[off topic] Re: [Numpy-discussion] numarray speed - PySequence_GetItem

Todd Miller jmiller at stsci.edu
Tue Jun 29 09:05:49 CDT 2004

On Mon, 2004-06-28 at 20:45, Tim Hochberg wrote:
> Todd Miller wrote:
> >On Mon, 2004-06-28 at 17:14, Sebastian Haase wrote:
> >  
> >
> >> [SNIP]
> >>
> >>My original question was just this: Does anyone know why numarray is maybe 10 
> >>times slower that Numeric with that particular code segment 
> >>(PySequence_GetItem) ?
> >>    
> >>
> >
> >Well, the short answer is probably: no.
> >
> >Looking at the numarray sequence protocol benchmarks in
> >Examples/bench.py, and looking at what wxPython is probably doing
> >(fetching a 1x2 element array from an Nx2 and then fetching 2 numerical
> >values from that)... I can't fully nail it down.  My benchmarks show
> >that numarray is 4x slower for fetching the two element array but only
> >1.1x slower for the two numbers;  that makes me expect at most 4x
> >slower.  
> >
> >Noticing the 50k __del__ calls in your profile,  I eliminated __del__
> >(breaking numarray) to see if that was the problem;  the ratios changed
> >to 2.5x slower and 0.9x slower (actually faster) respectively.
> >  
> >
> This reminds me, when profiling bits and pieces of my code I've often 
> noticed that __del__ chews up a large chunk of time.
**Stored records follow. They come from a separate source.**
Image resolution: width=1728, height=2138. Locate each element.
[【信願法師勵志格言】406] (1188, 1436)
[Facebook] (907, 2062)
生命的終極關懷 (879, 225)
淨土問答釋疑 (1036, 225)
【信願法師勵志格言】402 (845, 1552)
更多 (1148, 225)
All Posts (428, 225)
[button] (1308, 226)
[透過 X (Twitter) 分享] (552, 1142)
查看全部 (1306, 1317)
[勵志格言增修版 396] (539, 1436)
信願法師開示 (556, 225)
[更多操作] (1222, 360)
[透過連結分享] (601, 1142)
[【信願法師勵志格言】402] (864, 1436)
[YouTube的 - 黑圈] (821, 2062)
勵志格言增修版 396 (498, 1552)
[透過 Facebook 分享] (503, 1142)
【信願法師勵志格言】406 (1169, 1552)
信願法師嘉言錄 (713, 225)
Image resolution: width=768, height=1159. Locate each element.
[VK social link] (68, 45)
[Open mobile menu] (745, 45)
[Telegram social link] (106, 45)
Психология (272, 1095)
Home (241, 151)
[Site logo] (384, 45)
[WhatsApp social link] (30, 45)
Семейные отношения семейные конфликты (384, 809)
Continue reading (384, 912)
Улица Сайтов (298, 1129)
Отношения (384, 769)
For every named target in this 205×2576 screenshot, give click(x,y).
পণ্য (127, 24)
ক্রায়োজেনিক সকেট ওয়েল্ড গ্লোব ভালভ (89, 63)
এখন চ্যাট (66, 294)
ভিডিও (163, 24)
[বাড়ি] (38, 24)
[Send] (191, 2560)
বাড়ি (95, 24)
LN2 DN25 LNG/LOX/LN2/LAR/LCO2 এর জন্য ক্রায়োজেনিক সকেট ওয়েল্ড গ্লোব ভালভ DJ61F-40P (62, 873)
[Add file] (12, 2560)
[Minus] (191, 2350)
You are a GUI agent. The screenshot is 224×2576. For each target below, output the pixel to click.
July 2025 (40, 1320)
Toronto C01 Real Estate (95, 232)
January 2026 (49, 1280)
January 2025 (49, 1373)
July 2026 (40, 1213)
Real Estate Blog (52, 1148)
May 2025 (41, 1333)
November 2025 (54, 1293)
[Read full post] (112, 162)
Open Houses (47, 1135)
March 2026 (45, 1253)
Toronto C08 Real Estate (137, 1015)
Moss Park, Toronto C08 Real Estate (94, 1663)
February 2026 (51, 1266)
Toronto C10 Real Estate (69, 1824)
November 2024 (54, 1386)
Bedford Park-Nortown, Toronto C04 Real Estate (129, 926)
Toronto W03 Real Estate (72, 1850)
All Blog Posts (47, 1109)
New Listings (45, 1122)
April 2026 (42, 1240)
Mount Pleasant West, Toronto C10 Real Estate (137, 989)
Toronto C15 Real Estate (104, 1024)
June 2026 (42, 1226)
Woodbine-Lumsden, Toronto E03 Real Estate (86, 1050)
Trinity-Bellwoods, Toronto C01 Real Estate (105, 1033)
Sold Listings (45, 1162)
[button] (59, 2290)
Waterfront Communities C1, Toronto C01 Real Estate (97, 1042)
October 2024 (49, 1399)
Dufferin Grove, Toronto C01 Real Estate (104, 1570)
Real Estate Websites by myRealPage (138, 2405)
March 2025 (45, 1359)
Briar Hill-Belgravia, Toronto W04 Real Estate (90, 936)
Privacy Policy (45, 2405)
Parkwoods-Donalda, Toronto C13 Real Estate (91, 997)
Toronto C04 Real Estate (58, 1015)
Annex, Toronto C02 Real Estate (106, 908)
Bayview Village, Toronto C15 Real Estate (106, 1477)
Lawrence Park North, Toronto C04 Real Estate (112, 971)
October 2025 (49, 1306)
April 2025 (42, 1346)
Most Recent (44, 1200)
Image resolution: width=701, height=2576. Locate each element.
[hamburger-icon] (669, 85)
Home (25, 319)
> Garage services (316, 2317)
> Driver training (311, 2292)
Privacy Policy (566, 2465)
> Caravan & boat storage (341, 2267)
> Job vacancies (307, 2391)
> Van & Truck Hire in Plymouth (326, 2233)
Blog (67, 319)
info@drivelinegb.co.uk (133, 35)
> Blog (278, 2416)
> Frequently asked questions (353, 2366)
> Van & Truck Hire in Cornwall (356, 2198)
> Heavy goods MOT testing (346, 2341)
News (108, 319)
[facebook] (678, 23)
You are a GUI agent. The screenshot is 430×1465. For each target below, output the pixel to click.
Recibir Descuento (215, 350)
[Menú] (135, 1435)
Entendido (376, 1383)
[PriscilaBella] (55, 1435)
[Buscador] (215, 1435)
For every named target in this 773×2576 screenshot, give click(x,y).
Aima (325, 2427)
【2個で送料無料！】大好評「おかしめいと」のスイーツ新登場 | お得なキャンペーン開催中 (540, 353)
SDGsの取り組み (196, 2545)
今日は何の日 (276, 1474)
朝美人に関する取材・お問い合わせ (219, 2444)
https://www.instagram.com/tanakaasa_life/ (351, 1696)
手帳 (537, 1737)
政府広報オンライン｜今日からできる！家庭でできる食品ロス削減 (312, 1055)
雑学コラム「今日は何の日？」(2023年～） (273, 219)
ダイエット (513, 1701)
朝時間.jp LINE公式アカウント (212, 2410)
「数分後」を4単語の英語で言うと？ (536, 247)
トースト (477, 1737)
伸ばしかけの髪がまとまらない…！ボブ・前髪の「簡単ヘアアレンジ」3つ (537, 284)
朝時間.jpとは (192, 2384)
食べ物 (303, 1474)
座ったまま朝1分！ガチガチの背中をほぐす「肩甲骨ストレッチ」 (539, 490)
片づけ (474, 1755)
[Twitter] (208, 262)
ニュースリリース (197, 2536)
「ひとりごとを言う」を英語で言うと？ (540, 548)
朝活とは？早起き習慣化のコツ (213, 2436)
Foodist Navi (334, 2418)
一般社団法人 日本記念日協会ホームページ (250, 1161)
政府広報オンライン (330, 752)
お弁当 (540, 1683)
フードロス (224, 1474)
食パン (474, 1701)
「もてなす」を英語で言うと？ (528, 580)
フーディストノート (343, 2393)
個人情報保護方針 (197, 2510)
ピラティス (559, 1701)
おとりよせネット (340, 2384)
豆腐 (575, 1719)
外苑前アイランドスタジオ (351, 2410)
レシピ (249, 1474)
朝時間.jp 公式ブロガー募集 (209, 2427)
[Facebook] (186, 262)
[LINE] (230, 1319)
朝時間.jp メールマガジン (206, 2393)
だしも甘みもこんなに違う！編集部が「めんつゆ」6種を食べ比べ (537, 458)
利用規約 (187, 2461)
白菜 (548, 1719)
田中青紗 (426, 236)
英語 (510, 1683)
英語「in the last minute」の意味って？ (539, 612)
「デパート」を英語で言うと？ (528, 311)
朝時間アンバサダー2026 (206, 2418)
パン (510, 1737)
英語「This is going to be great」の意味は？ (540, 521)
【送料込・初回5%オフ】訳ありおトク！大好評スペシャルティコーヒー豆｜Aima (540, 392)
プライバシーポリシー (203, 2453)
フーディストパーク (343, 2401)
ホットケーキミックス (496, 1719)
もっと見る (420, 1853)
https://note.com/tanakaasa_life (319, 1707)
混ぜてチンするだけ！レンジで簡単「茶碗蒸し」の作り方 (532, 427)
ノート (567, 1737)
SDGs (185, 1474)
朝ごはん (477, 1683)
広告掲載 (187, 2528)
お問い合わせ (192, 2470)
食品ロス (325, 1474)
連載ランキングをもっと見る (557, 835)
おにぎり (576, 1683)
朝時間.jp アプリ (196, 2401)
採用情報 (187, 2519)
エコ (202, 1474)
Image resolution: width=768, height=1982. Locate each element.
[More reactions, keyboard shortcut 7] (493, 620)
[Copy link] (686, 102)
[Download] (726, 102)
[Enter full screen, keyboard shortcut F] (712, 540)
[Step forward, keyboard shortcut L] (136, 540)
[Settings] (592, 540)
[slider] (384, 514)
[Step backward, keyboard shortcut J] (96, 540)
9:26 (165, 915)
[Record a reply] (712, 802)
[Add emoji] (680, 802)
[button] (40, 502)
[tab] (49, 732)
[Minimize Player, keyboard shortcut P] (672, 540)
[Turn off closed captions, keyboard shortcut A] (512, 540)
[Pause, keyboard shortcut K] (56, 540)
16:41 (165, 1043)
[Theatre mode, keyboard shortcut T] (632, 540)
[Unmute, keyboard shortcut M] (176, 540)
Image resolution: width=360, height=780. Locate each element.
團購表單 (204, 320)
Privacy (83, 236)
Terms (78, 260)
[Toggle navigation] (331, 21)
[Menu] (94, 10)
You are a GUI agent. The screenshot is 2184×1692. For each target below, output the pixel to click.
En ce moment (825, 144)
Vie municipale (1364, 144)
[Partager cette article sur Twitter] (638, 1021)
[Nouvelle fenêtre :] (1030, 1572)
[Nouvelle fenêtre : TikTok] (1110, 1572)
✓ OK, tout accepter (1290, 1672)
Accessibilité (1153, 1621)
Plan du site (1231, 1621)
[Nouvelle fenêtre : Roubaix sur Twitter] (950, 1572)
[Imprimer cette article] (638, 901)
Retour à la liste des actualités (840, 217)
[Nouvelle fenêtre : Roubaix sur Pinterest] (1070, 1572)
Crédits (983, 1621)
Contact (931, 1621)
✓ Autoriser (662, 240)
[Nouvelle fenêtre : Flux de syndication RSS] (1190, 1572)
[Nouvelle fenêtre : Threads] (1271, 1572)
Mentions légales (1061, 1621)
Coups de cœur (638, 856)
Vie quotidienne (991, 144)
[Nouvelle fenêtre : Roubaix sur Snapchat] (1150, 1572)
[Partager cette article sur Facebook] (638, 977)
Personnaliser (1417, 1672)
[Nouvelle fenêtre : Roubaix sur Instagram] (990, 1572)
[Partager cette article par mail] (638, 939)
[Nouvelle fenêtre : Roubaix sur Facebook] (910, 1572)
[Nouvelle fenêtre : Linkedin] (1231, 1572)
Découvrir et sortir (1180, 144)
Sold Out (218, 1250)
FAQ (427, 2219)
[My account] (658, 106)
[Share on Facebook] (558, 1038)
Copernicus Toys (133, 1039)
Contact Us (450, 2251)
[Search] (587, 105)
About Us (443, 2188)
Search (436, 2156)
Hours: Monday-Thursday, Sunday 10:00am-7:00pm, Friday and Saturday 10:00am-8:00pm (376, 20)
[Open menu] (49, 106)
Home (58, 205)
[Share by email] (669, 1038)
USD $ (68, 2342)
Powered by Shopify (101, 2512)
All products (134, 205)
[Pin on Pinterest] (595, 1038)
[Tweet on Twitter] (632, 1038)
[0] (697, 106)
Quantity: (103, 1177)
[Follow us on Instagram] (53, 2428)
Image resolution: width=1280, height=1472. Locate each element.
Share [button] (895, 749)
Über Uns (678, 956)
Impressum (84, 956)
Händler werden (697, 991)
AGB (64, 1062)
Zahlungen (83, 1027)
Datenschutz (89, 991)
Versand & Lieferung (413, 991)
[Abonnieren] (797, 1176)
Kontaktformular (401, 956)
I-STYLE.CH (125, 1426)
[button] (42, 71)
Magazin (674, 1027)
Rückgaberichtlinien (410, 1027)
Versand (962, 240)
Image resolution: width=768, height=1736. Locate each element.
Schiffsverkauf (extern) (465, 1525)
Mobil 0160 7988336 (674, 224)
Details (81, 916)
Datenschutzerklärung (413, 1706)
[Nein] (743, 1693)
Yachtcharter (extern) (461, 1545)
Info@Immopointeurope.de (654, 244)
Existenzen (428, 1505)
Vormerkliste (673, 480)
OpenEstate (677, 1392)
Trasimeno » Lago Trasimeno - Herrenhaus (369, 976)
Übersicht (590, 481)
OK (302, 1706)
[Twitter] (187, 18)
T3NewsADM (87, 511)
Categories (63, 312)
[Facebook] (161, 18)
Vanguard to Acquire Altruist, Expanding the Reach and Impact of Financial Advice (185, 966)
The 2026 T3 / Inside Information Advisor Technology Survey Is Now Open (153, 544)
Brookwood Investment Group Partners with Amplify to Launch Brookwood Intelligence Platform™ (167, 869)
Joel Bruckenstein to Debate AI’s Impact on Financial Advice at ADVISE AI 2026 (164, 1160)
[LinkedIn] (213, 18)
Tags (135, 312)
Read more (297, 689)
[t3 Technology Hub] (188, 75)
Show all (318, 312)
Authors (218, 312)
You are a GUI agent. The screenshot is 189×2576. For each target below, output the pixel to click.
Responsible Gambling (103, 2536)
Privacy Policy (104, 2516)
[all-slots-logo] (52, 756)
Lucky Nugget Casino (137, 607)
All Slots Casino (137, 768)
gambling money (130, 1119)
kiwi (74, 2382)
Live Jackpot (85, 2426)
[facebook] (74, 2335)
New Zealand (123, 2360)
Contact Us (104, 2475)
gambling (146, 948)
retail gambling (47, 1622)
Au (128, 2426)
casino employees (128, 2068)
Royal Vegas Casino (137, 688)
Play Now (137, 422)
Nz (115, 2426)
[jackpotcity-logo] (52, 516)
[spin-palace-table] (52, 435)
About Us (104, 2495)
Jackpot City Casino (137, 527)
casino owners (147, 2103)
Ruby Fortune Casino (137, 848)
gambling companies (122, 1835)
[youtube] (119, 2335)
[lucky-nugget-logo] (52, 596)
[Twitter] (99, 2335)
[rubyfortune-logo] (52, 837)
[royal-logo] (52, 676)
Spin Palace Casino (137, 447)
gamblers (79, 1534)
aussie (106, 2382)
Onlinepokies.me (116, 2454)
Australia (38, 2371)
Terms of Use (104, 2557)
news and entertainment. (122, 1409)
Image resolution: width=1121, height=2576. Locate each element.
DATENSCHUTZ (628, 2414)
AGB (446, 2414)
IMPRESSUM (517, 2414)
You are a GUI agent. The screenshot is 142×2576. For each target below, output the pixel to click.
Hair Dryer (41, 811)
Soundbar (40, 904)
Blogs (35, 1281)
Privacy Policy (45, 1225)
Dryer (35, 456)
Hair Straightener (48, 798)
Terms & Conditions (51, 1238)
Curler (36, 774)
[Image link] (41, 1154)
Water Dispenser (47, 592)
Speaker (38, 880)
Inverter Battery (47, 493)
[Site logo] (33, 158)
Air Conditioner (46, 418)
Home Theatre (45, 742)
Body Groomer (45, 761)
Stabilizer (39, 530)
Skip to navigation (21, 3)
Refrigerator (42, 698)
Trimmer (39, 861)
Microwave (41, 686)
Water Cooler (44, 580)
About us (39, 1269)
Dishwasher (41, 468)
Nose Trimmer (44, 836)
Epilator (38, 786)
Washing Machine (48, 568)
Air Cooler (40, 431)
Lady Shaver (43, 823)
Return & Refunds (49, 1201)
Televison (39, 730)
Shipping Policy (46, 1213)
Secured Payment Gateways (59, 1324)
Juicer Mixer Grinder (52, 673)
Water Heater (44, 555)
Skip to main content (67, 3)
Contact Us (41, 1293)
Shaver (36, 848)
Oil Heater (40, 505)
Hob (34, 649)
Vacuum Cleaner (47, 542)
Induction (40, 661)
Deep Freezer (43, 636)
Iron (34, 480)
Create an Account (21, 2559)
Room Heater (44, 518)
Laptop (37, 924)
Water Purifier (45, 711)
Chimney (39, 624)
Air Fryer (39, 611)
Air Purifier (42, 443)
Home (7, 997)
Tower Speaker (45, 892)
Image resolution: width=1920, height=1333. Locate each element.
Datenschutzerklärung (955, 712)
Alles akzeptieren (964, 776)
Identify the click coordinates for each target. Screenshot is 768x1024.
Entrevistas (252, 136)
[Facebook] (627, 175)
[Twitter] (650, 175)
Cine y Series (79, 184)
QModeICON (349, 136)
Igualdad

Is there any 
> prospect of this being knocked down at all, or is it inherent in the 
> structure of numarray?

__del__ is IMHO the elegant way to do numarray's shadowing of
"misbehaved arrays".  misbehaved arrays are ones which don't meet the
requirements of a particular C-function, but generally that means
noncontiguous, byte-swapped, misaligned, or of the wrong type;  it also
can mean some other sequence type like a list or tuple.  I think using
the destructor is "necessary" for maintaining Numeric compatibility in C
because you can generally count on arrays being DECREF'd,  but obviously
you couldn't count on some new API call being called.  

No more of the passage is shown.